Frieden für alle

Perlach · »Gott glaubt an die Menschen – nicht die Menschen an Gott«

Pfarrerin Ursula Schwager entzündet gemeinsam mit den Konfirmanden von St. Paulus die erste Kerze am Adventskranz.	Foto: Rebeca Cabrerizo Keil

Pfarrerin Ursula Schwager entzündet gemeinsam mit den Konfirmanden von St. Paulus die erste Kerze am Adventskranz. Foto: Rebeca Cabrerizo Keil

Perlach · Weihnachten stellt die herrschenden Ansichten auf den Kopf! Ein König ohne Palast, im Stall geboren. Ein Retter ohne Macht, nur Achtung bringt er mit. Ein Mensch, Jesus, kein himmlisches Wesen – und das soll unsere Rettung sein?

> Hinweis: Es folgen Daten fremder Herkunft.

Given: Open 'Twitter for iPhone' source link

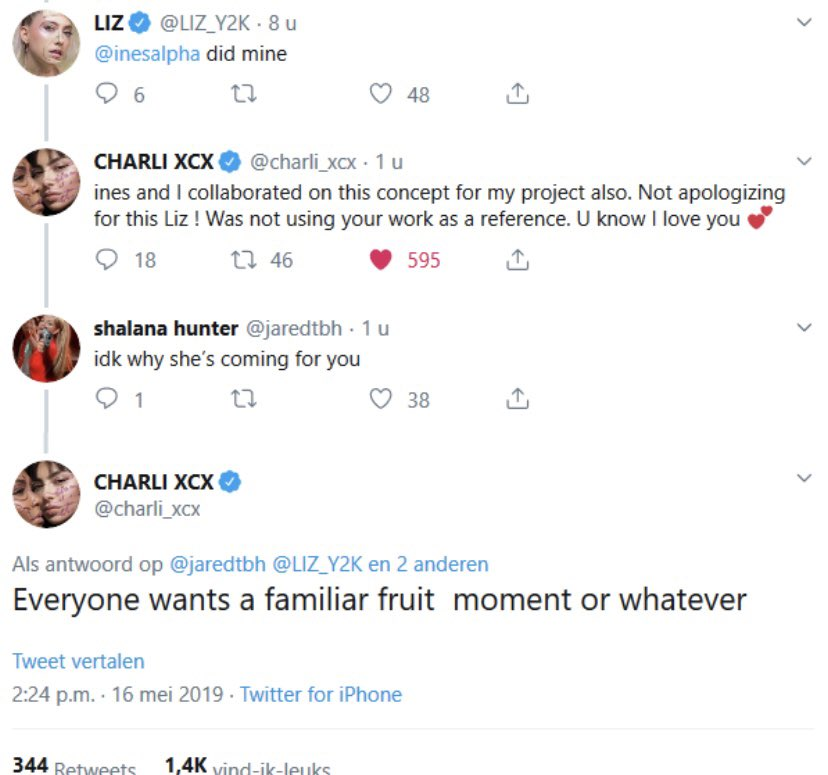Looking at the screenshot, I should (x=321, y=695).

»Gott ist nahe!« – diese Weihnachtsbotschaft verrückt nicht nur unsere Ansichten. Sie wendet die tiefsten Sehnsüchte der Menschen: nennen wir es »Glück« oder »das Gute« für sich selbst und die anderen. Wer sehnt sich nicht danach? Ein hohes Ziel. Welche Wege und Mittel bräuchte man, um diese Ziele zu verfolgen? Kein Wunder, dass viele lieber kleinere Brötchen backen. Ein bisschen Frieden im Privaten, hier ein nettes Wort zum Nachbarn, ein liebevolles Geschenk, vielleicht sogar eine Spende für die Armen. Und dann hofft man an Weihnachten beim schön gedeckten Tisch im Kreise der Familie das Gute zu spüren, Frieden, Liebe, dass es schön ist zu leben. Welche Last liegt da auf dem Beisammensein! Die ganze Last der tiefsten Sehnsüchte, für die man noch nicht einmal mehr Worte hat.

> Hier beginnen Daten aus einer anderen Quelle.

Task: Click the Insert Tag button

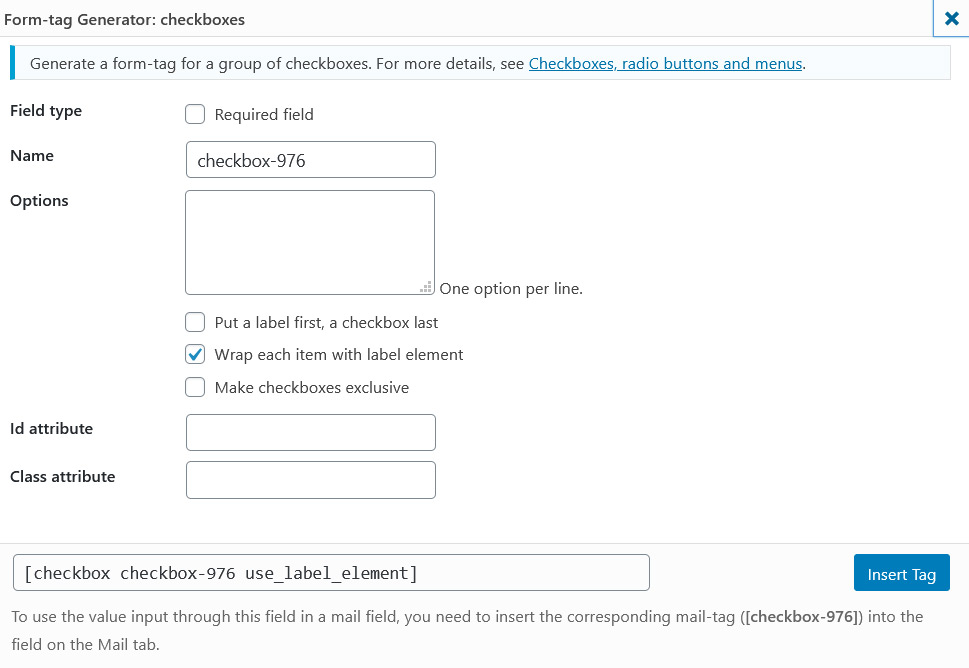Action: pos(902,573)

Weihnachten ist befreiend. Es erlöst uns davon, ein bisschen Glück in unser Leben zu zaubern. Der Verkündigungsengel posaunt es in höchsten Tönen: »Friede allen Menschen auf Erden!« Drunter geht’s nicht. Weihnachten erinnert an die großen Wünsche und lässt Menschen sehen: Es gibt kein Glück, kein Gutes, wo diese Wünsche nicht mehr zählen. Und wenn heute Abend die Idee des Friedens allen Menschen auf Erden auch in Ihrem Wohnzimmer zur Sprache kommt, dann werden Sie vielleicht lachen, wenn ein Geschenk nicht gut ankommt, das Essen misslingt oder es gar zu einer Meinungsverschiedenheit kommt. Denn alle Geschenke, Gedecke und Lichter bekommen einen anderen Sinn: sie sind nicht selbst das Gute, sondern Zeichen der überschwänglichen Freude: Wir dürfen wünschen, was kein Mensch zu Stande bringt. So wie Maria, die zu den Hirten nicht sagt, ach stimmt, mein Sohn ist der Retter. Sie hört die Botschaft vom Heil für alle Welt und »behielt alle diese Worte und bewegte sie in ihrem Herzen« (Luk 2, 19).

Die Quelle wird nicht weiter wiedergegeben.